Com isso, segundo a administração prisional, restam apenas os trâmites administrativos para a liberação do corpo e o sepultamento, providências que independem da condução da investigada ao Instituto Médico-Legal (IML).
Em relação ao pedido para que a mãe acompanhe o velório, a Penitenciária de Guaíba manteve o mesmo entendimento apresentado anteriormente pela Polícia Penal. “Demandas que envolvem o deslocamento de pessoas presas passam por avaliação de aspectos de segurança, priorizando a integridade física da custodiada, dos servidores e das demais pessoas envolvidas”.

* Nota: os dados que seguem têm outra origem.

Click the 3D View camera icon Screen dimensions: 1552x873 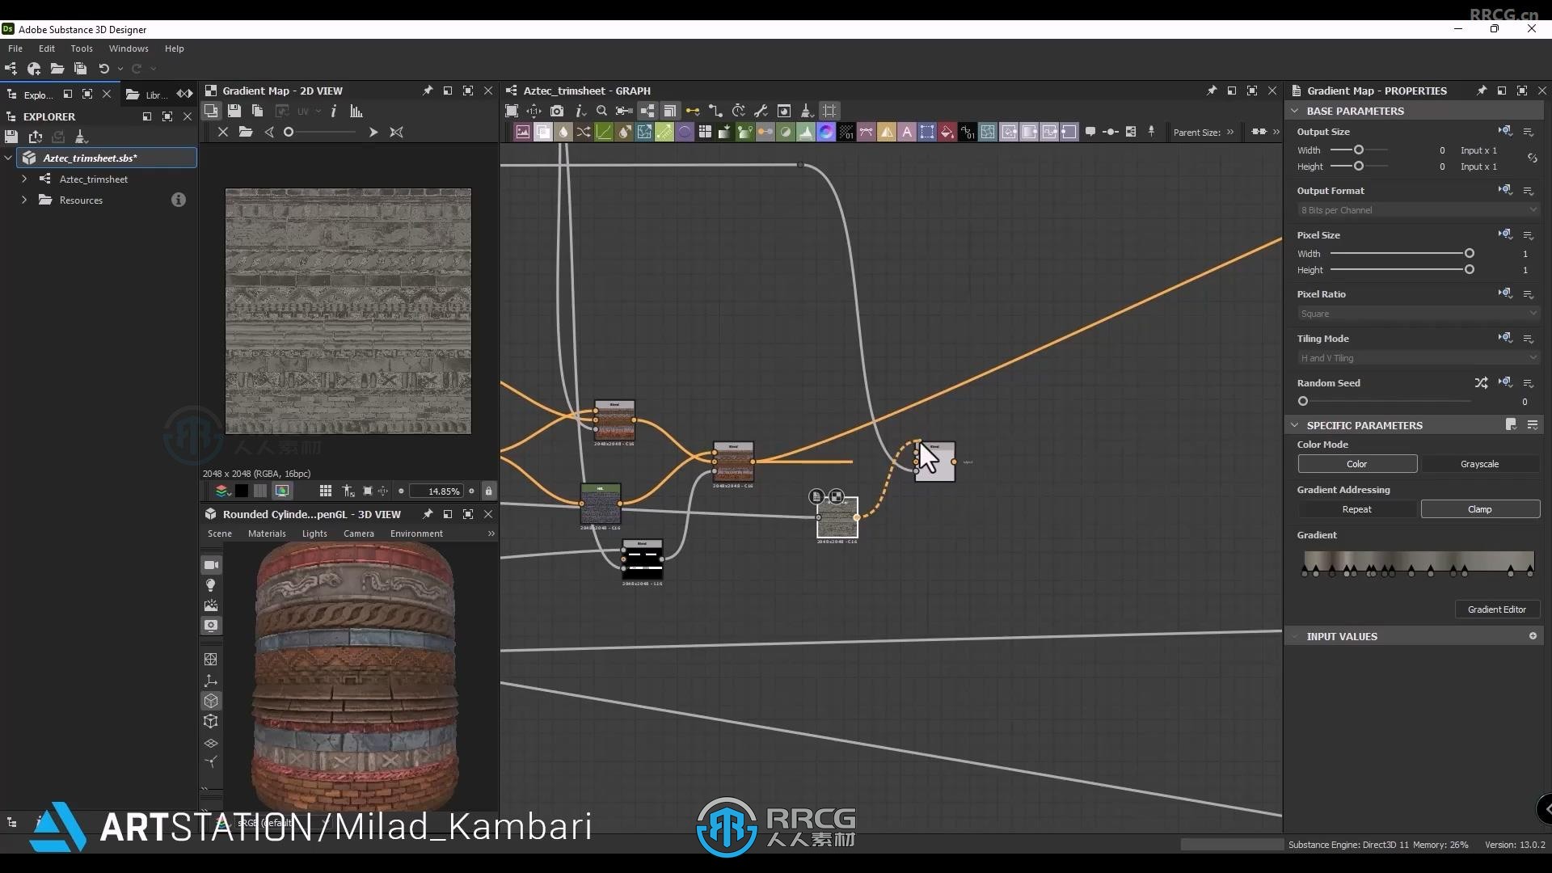pyautogui.click(x=210, y=564)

Na prática, a administração prisional reafirma que não há condições de realizar a escolta da investigada. A mesma informação havia sido feita pela direção da Penitenciária Feminina Madre Pelletier, em Porto Alegre, enquanto a mulher ainda estava no local.
A manifestação modifica o cenário apresentado na sexta-feira, quando a Justiça, a pedido do Ministério Público do Rio Grande do Sul (MPRS), havia determinado que a unidade providenciasse o deslocamento da presa ao Departamento Médico-Legal (DML) para o reconhecimento do corpo, visando permitir a liberação para sepultamento.
Segundo o advogado André von Berg, a defesa estranhou as informações inicialmente lançadas no processo e buscou esclarecimentos junto aos órgãos envolvidos. Conforme ele, foi confirmado que o reconhecimento ocorreu por identificação papiloscópica, dispensando a presença da mãe.
Apesar disso, a defesa mantém a posição de que a investigada deveria ser autorizada a participar da despedida do filho, embora exista o sentimento de descrença de que isto ocorra, pois há a percepção de até mesmo o deslocamento de presos para audiências enfrenta resistência da Polícia Penal.
Von Berg também criticou o vazamento de informações e de imagens envolvendo a criança, o que, segundo ele, viola o Estatuto da Criança e do Adolescente (ECA). “Nosso sentimento é de que ninguém demonstra empatia e que, se as pessoas pudessem, atirariam pedras. Não respeitam este momento, que é extremamente doloroso”, afirmou o advogado.
Com relação ao velório, ainda não há informações concretas sobre como funcionará a despedida da crianças. Sem parentes no Brasil e com os pais presos, existe a tendência de que o custeio seja feito pela Prefeitura de Viamão. Até o momento, porém, não foram divulgados data, horário ou local da cerimônia.